La déontologie des médias français à la dérive. Par Eric Le Gall

Publié le 2 Février 2015

 Si nous faisons un rapide retour de ce qui se dit depuis le 7 janvier dernier, on peut douter de la déontologie de ceux qui nous informent.

 Par Eric Le Gall

Sauf dans les régimes totalitaires, nous n’avons jamais assisté à autant de contorsions chez ceux qui monopolisent la parole publique, pour nous faire prendre leurs fantasmes pour la réalité.

Le premier fantasme est celui d’une France désormais unie derrière son président charismatique et une majorité de gauche requinquée. Or, passé les premiers moments d’extase, la cote de popularité artificiellement regonflée de M. Hollande ne lui serait pas d’un quelconque secours si les élections présidentielles avaient lieu aujourd’hui. Selon deux sondages IFOP et CSA, il ne serait pas présent au second tour.

Le deuxième fantasme consiste à avancer que malgré les attentats islamistes, les Français feraient la part des choses entre l’islam, par nature modéré, et l’islamisme qui n’aurait rien à voir avec le premier. Or, de nombreux faits se sont produits, notamment dans les écoles et sur Internet. Ils montrent que la dichotomie islam/islamisme n’est pas aussi nette qu’on nous le dit. Ainsi, un écolier de huit ans s’est fait remarquer pour avoir répété dans sa classe ce qu’il doit entendre quotidiennement dans son environnement familial, à savoir qu’il était « avec les terroristes ». Passons sur le recours à la théorie du complot pour nier les faits. Le spectre de ce qui se dit dans certaines couches de la population va de la négation des faits à une approbation sans retenue des crimes perpétrés.

Les médias ont pourtant pris la précaution d’inviter systématiquement des membres de la communauté musulmane (Dounia Bouzar, Mohamed Sifaoui ou Malek Chebel, notamment) afin qu’ils exposent une parole présentable. Résultat : ils se font copieusement insulter, les qualificatifs utilisés étant « agent sioniste », « inculte », voire « fils de harki ».

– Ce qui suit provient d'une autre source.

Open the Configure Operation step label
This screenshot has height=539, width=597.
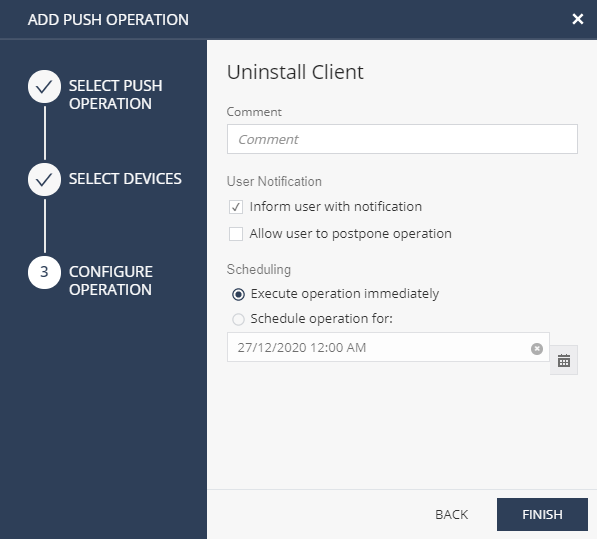110,281
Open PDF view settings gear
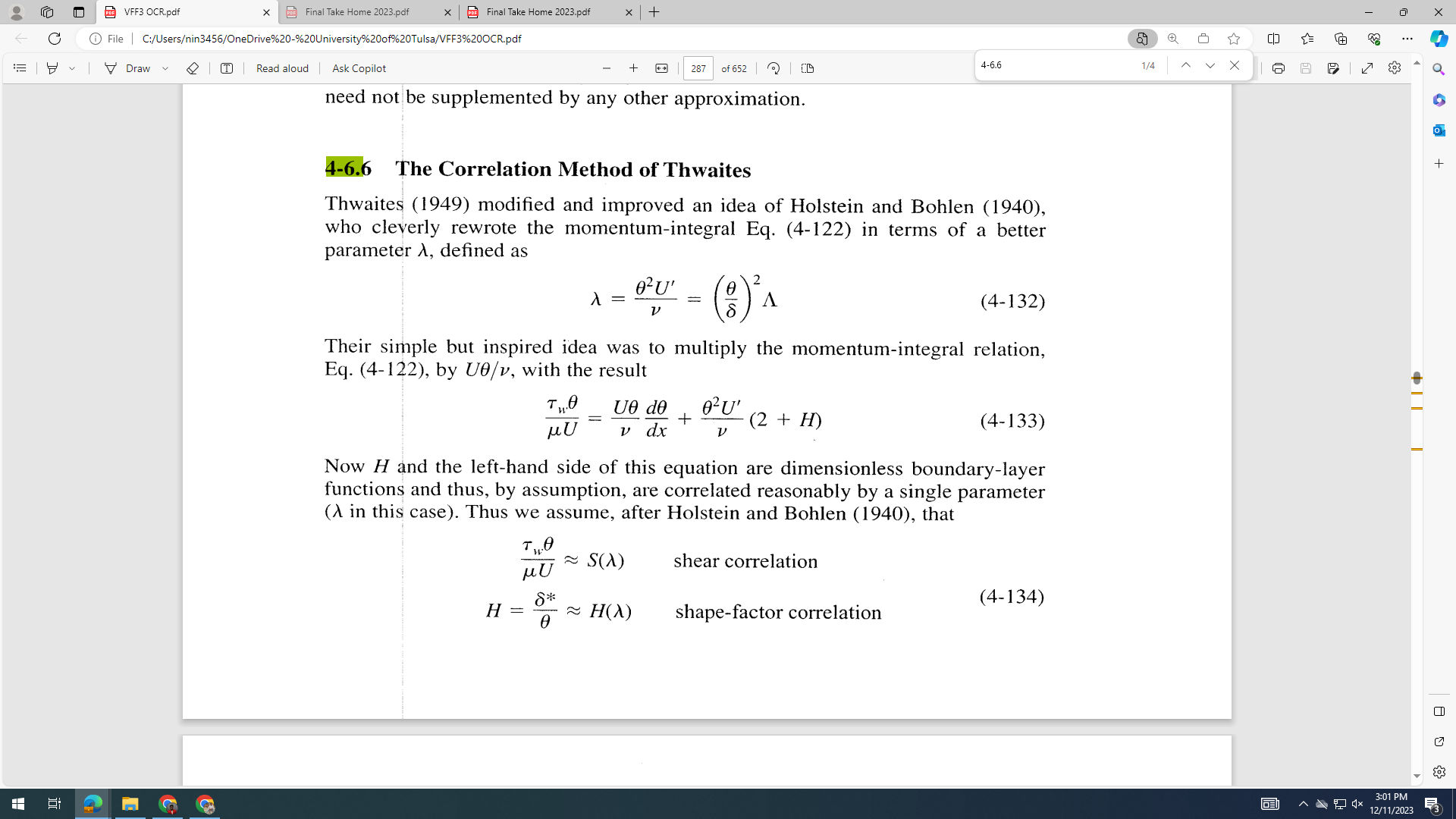Viewport: 1456px width, 819px height. (x=1394, y=68)
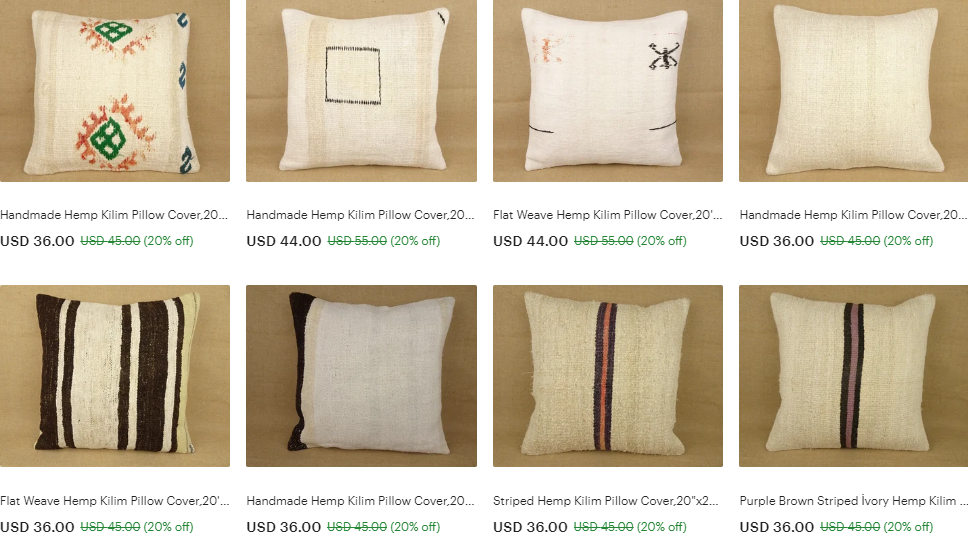Click first 'Handmade Hemp Kilim Pillow Cover' title
Viewport: 968px width, 533px height.
tap(114, 215)
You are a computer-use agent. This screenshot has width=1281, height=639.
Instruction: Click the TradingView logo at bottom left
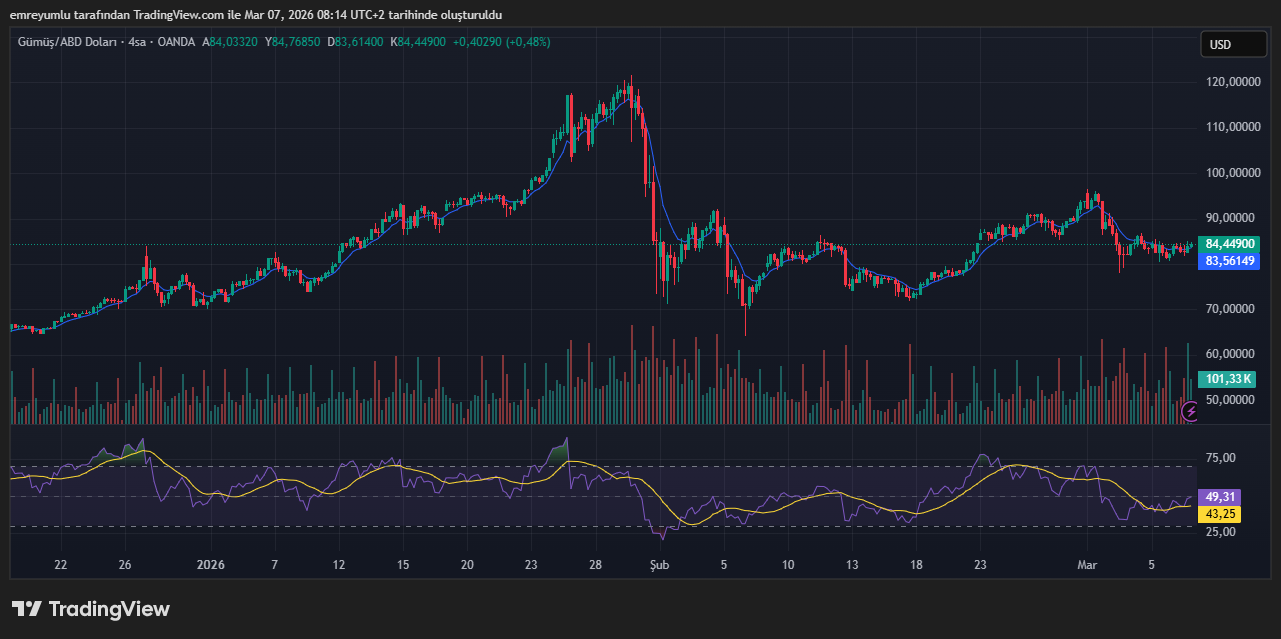(91, 609)
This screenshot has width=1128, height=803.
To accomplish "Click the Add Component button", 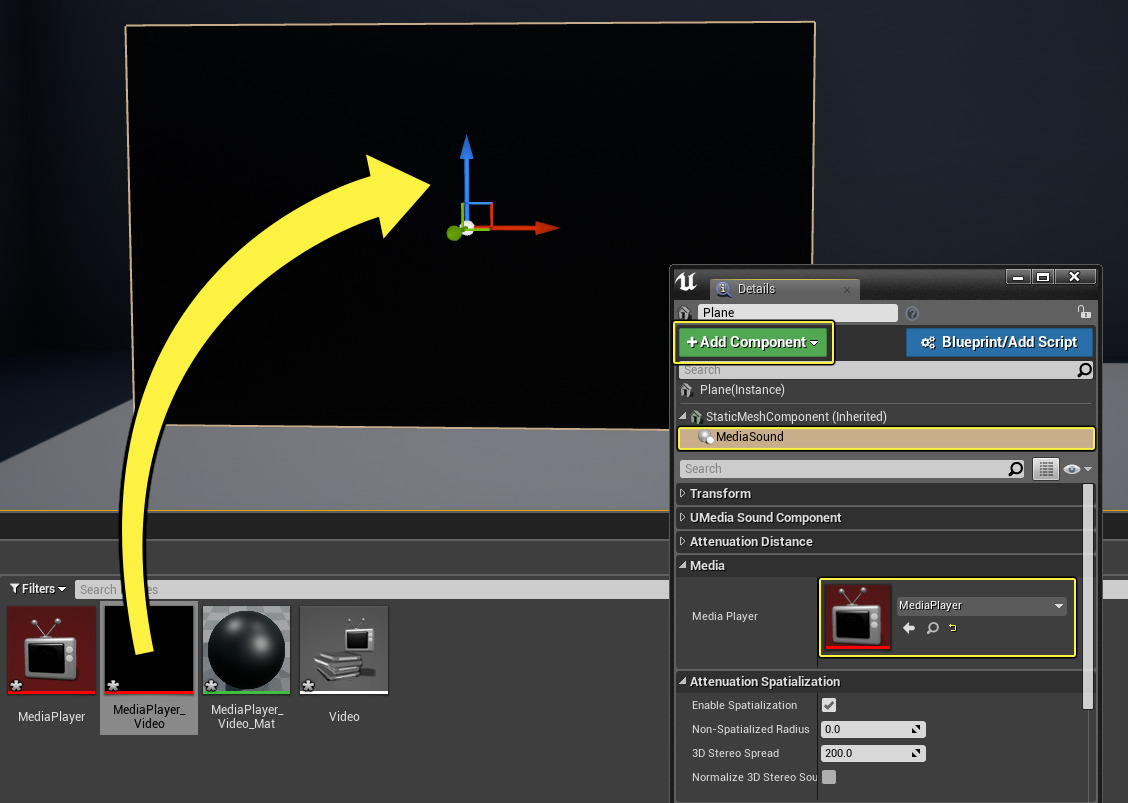I will (753, 342).
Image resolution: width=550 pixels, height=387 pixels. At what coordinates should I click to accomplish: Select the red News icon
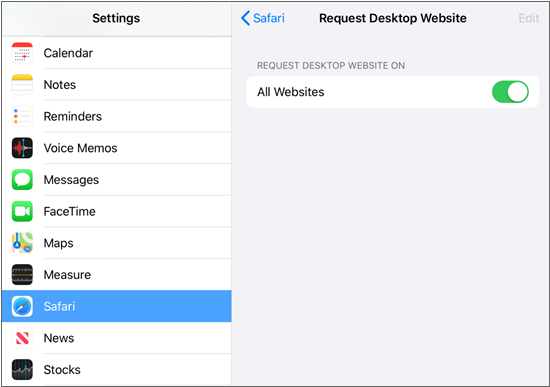pyautogui.click(x=22, y=338)
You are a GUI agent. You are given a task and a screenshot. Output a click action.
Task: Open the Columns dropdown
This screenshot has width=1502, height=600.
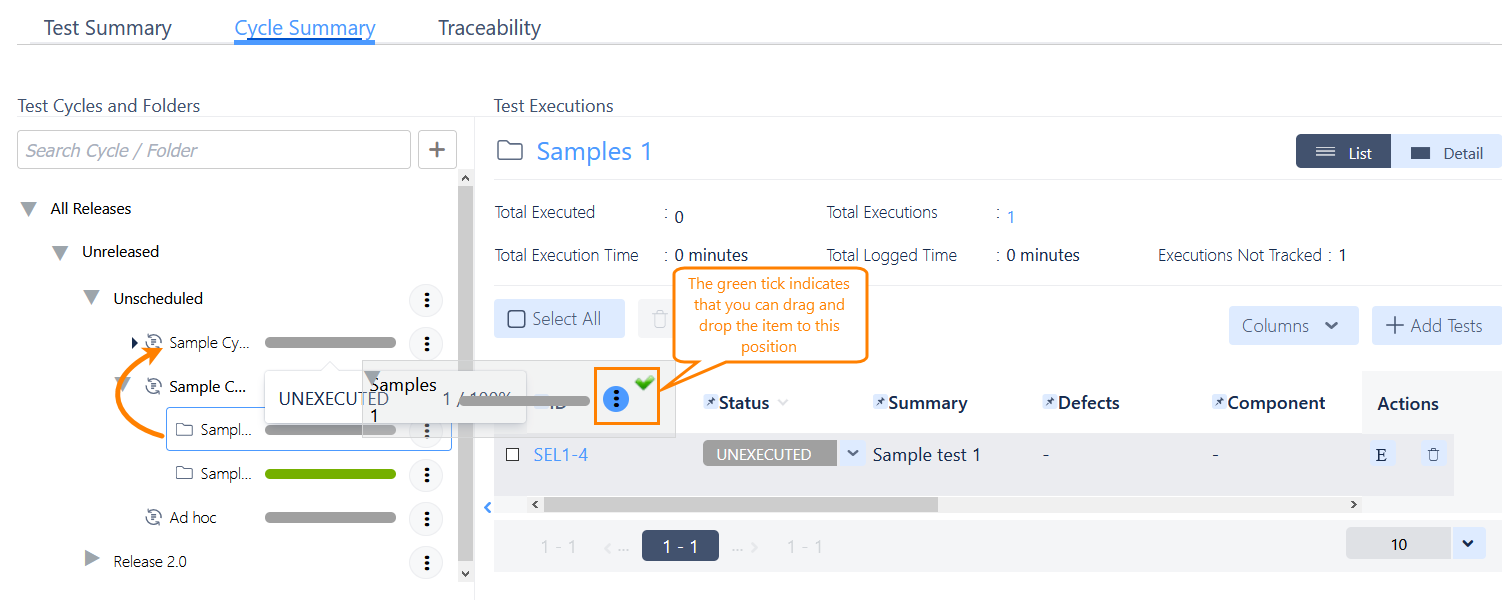[1292, 325]
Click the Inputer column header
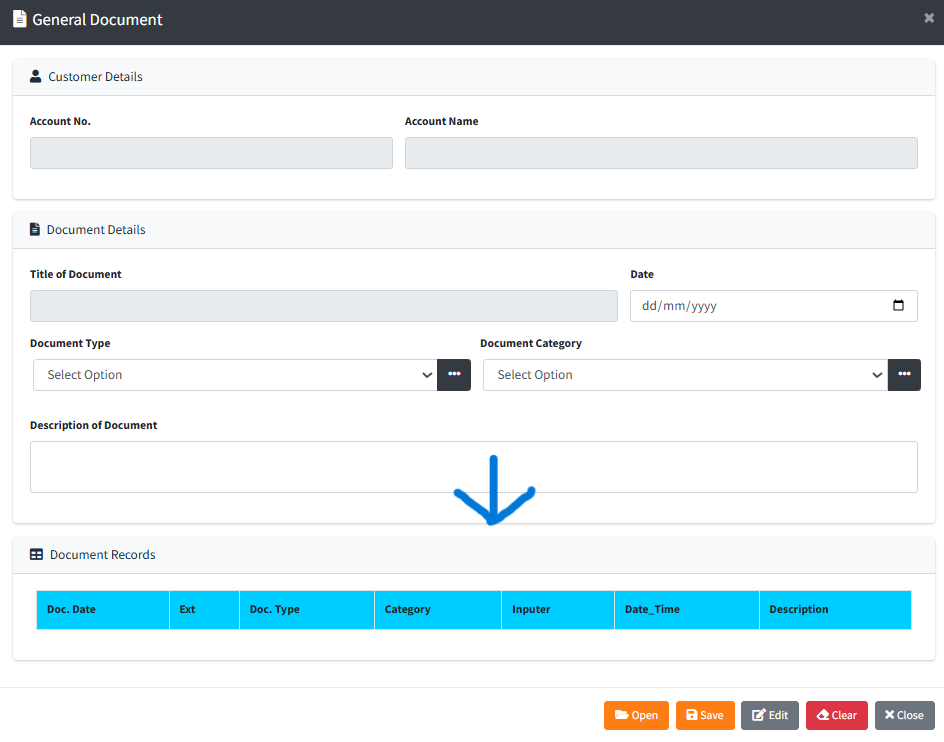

Ce deuxième fantasme est contredit frontalement par un troisième, celui qui laisse accroire que les actes islamophobes connaîtraient une croissance exponentielle, en ce début d’année (sources : Observatoire national contre l’islamophobie).

Le dernier fantasme découle des précédents. C’est dire s’il est bancal. Les événements de janvier auraient affaibli le FN. Cette affirmation qui relève du sophisme nous est récitée par tous les médias. Le 31 janvier encore, sur Europe 1, Catherine Nay, sainte Blandine d’une UMP en flamme, affirmait que les sondages récents devaient être relativisés et que Marine Le Pen, en 2012, avait réalisé un moindre score que celui dont certains sondages l’avaient préalablement créditée. Après cinquante ans de carrière, voilà à quoi se réduisent les analyses d’une journaliste chevronnée.

Le milieu journalistique français verse désormais systématiquement dans l’incantation la plus saugrenue. Y croit-il vraiment ou fait-il semblant ? Toujours est-il que les Français, qui supportent ces analyses biscornues, doivent vraiment s’interroger.